There are no gangs. There are no Puerto Ricans. No one breaks out into song and dance. But it does take place in New York City. Also, West Side Story is one of the main character’s favorite movies. Still, that’s not enough to liken the book to the famous play.

Chapters alternate between the first-person perspectives of Sebastian Mudnt and Maria Arquette. Both of them are trapped in unhappy lives.

Sebastian lives with his controlling father who doesn’t allow him out of the house except to go running each day, and only because a doctor said it would cure his illness. Even though Sebastian is forbidden to do things that normal 17-year-old boys are able to do, such as have friends and watch movies, he secretly befriends an old woman who lives in his apartment complex. She gives him advice, introduces him to movies and buys him junk food.

Maria lives with her abusive boyfriend. She has two children with him and has been his girlfriend since she was 15 years old. She doesn’t love her boyfriend anymore but feels like she can’t leave him for the children’s sake.

Sebastian and Maria meet on a subway late at night. Sebastian sneaks out of his apartment once his father zonks out with a sleeping pill. Maria hasn’t had the courage to tell her boyfriend that she’s lost her job, so she rides the subway during the time that would be covered by her shift.

The attraction is instantaneous and mutual. Within a few meetings they are proclaiming their affection for one another and making plans to run away together.

Chasing Windmills could have been an intimate look into domestic abuse, but it remains superficial instead of delving into the heart of the matter. The emotional and physical consequences were described only half-heartedly instead of investigating how far abuse affects the psyche. Escape was far too easy for Sebastian and Maria, cheapening the gravity of their situation.
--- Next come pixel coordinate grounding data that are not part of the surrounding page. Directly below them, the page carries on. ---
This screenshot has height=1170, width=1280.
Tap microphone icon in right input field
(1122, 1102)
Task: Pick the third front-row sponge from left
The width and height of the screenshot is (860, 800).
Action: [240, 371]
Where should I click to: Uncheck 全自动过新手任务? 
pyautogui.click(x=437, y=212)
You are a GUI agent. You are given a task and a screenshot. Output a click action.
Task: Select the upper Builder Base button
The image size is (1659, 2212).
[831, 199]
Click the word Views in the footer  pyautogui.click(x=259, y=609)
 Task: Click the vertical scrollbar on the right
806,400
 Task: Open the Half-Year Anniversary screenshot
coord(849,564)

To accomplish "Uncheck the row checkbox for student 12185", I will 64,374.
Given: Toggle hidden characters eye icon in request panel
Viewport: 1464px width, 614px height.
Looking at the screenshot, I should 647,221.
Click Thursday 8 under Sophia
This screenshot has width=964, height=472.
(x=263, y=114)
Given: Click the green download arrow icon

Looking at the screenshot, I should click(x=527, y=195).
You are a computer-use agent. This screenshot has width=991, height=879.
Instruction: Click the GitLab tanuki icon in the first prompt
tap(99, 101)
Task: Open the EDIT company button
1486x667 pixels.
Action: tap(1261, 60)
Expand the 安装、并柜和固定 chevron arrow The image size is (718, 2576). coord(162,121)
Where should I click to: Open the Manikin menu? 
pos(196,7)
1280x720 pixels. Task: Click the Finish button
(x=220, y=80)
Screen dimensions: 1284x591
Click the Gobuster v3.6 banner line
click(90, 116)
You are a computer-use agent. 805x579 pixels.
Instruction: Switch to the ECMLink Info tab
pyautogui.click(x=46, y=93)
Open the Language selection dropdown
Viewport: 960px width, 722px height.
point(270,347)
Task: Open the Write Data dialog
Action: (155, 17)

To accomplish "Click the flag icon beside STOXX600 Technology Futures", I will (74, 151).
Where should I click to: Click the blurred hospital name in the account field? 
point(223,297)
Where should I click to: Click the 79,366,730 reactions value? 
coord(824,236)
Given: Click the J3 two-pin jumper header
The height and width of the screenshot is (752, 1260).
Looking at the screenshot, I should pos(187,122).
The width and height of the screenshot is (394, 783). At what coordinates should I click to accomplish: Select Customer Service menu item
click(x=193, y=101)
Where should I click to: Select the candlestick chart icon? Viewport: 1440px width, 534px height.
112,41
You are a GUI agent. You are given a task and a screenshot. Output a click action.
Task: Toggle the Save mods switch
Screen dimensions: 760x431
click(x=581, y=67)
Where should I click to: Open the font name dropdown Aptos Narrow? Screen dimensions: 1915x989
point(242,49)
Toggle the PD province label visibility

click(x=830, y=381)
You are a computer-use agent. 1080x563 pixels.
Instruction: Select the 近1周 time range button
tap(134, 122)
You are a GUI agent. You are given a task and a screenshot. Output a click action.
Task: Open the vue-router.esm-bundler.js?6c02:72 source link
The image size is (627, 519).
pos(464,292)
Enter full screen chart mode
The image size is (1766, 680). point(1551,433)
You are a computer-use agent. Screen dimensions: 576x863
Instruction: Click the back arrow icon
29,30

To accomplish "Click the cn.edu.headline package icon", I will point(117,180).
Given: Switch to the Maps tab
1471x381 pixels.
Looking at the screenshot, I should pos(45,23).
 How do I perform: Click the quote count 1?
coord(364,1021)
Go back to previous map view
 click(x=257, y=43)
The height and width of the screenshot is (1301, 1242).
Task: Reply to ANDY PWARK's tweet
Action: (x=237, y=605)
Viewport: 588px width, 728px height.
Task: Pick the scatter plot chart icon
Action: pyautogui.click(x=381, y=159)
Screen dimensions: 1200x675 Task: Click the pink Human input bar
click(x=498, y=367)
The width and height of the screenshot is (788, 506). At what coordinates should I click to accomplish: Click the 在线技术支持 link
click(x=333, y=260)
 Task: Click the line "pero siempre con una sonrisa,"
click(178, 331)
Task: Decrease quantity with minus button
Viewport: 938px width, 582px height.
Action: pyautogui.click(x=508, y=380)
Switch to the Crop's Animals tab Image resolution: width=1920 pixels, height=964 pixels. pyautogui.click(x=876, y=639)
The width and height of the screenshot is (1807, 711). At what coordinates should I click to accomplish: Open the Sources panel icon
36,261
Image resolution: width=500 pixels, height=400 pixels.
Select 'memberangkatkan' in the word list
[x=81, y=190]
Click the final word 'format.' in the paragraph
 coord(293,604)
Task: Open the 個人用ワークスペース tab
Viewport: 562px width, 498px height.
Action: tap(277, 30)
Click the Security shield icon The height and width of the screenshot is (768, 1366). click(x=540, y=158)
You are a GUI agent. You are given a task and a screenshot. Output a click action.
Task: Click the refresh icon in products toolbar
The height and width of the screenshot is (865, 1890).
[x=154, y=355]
Both Sebastian and Maria conveniently have acquaintances that go well out of their way to help the couple escape. The parallel between Maria’s son and Sebastian also seems to be more of a gimmick than anything poignant.

The ending wraps up rather quickly, considering everything that goes on. It seems even more rushed because it carries the trends of convenience and gimmick that make this story unlikely and unbelievable.

Instead of diving into another important issue in society (child custody), Hyde makes quick explanations and moves on. For one thing, regardless of whether the father beats the mother or not, the mother cannot simply move across the country with her children as Maria does, or a nasty custody battle would ensue. She can’t prove that he’s abusive but he can prove that she took the kids away without his permission.

Domestic abuse and the ensuing custody battle should be the heart and soul of this book, but they are not. They remain half-hearted attempts, just as the romance fails to feel romantic.

Chasing Windmills is not Catherine Ryan Hyde’s best piece of work as it fails to follow its themes through to their (most likely messy) conclusions.